Convegno Riordino gioco, l’opposizione chiede ‘più dialogo, e attenzione al duopolio’

Scritto da Daniele

Nel corso del convegno sul Riordino del gioco fisico a Montecitorio gli esponenti di Pd e Avs criticano lo spacchettamento e sottolineano i rischi per la piccola impresa.

Quello che è mancato è l’ascolto del Governo, nel particolare dentro questo percorso di riforma con i principali rappresentanti dell’associazione d’impresa di questo settore”. A dirlo è Stefano Vaccari, esponente del Partito Democratico, nel suo intervento al convegno “Le nuove regole del gioco tra riordino e nuovi bandi”, oggi, 24 febbraio 2026, a Roma.

Nel suo intervento, Vaccari apre richiamando la necessità di un dialogo autentico tra istituzioni e operatori, sottolineando il mancato dialogo tra Governo e rappresentanti del settore ribadendo la posizione del suo gruppo e sottolineando che “serviva una riforma dal punto di vista di questo settore organica e non per pezzi”, criticando la scelta dell’esecutivo perché “se proseguite nella strada di spacchettare prima l’online e poi occuparvi del gioco fisico, i problemi emergono”. Un’impostazione che, secondo il deputato, rischia di compromettere “il settore produttivo di questo Paese che rischia di essere frantumato”.

Nel proseguire la sua analisi, Vaccari richiama esempi internazionali per evidenziare possibili alternative fiscali, ricordando che “l’Inghilterra ha deciso di passare dal 21 al 40 percento della tassazione sull’online producendo una maggiore entrata ma anche parificando un po’ di più l’online rispetto al gioco fisico”. Ha poi sollevato il tema della trasparenza dei dati, denunciando che “il regolamento adottato all’Agenzia delle dogane e dei monopoli di fatto nega la concessione dei dati a chiunque per ragioni di privacy”, rendendo difficile comprendere la “distribuzione sul territorio” e l’impatto sociale del gioco.

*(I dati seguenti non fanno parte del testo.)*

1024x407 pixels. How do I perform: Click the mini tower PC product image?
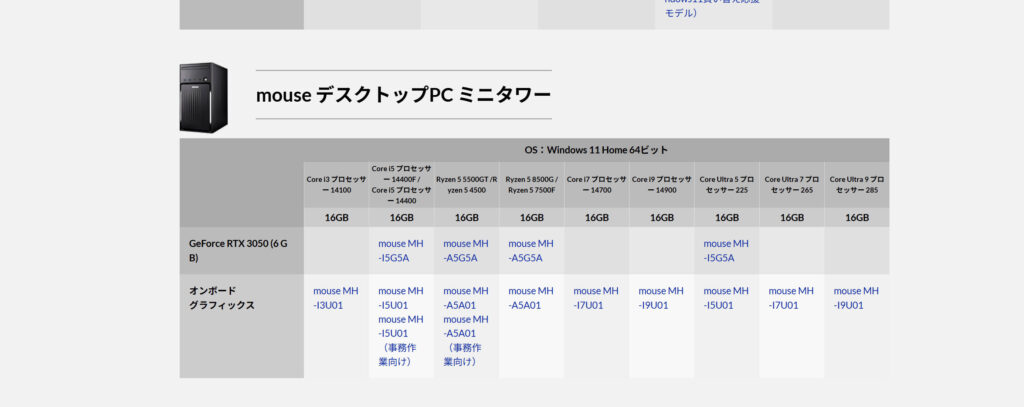pos(204,97)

Vaccari ha concluso auspicando un lavoro comune tra le opposizioni, affermando che “questa modalità senza confronto e i contenuti di questa ipotesi di riforma ci trova assolutamente contrari e proveremo a lavorare anche in modo trasversale”.

Una posizione altrettanto critica è arrivata dall’onorevole Francesco Emilio Borrelli di Alleanza Verdi e Sinistra, che ha dichiarato che “ogni tipo di duopolio o monopolio, almeno per quanto riguarda noi, ci vede contrari”. Borrelli ha espresso forte preoccupazione per l’ingresso di capitali esteri nel settore, affermando che “ci vede contrari l’idea che dei soggetti con gestioni e management esterni al nostro Paese possano aumentare notevolmente l’azione all’interno della nostra economia”, un processo che “può essere utile a incassare qualcosa subito, ma che in prospettiva desertifica il sistema di attività rodate nel tempo”. Il deputato ha poi evidenziato l’inefficacia di alcune norme territoriali alla luce delle tecnologie digitali, osservando che “qualcuno entra dentro la parrocchia o dentro al comune e gioca, quindi il distanziometro diventa una cosa di carattere estetico”.

In difesa della filiera nazionale, Borrelli richiama quindi il Governo alla coerenza, affermando, con riferimento alle multinazionali più “favorite” nella corsa alle nuove concessioni, che “non serve lo slogan ‘prima gli italiani’, perché qua gli italiani non ci saranno proprio più tra poco”. Ha aggiunto che “se noi riteniamo che la piccola e media impresa sia la spina dorsale del nostro Paese, questo vale anche in questo settore”, criticando l’ipotesi di innalzare le soglie di concentrazione del mercato perché “in prospettiva la desertificazione a cui porterai sarà molto maggiore”. Il suo intervento si è chiuso con un monito diretto all’esecutivo: “L’invito al Governo è di modificare o ritirare quello che sembrerebbe abbia pensato e abbia pensato male”.

Sulla stessa linea anche Antonio D’Alessio (Azione), che sottolinea il ruolo della politica come strumento di ascolto, sintesi e mediazione. “Il percorso parlamentare, del dialogo e del confronto, deve essere espletato fino in fondo – ha spiegato – altrimenti il provvedimento è monco perché manca il momento dell’ascolto”. Il deputato ha evidenziato l’evoluzione dello scenario ludico, oggi sempre più digitale e diffuso in contesti sociali e pubblici, richiedendo un approccio “a 360 gradi” che consideri le esigenze di operatori e cittadini. Azione chiederà quindi un percorso parlamentare completo, con audizioni e dibattito nelle commissioni e in aula, per definire una normativa equilibrata.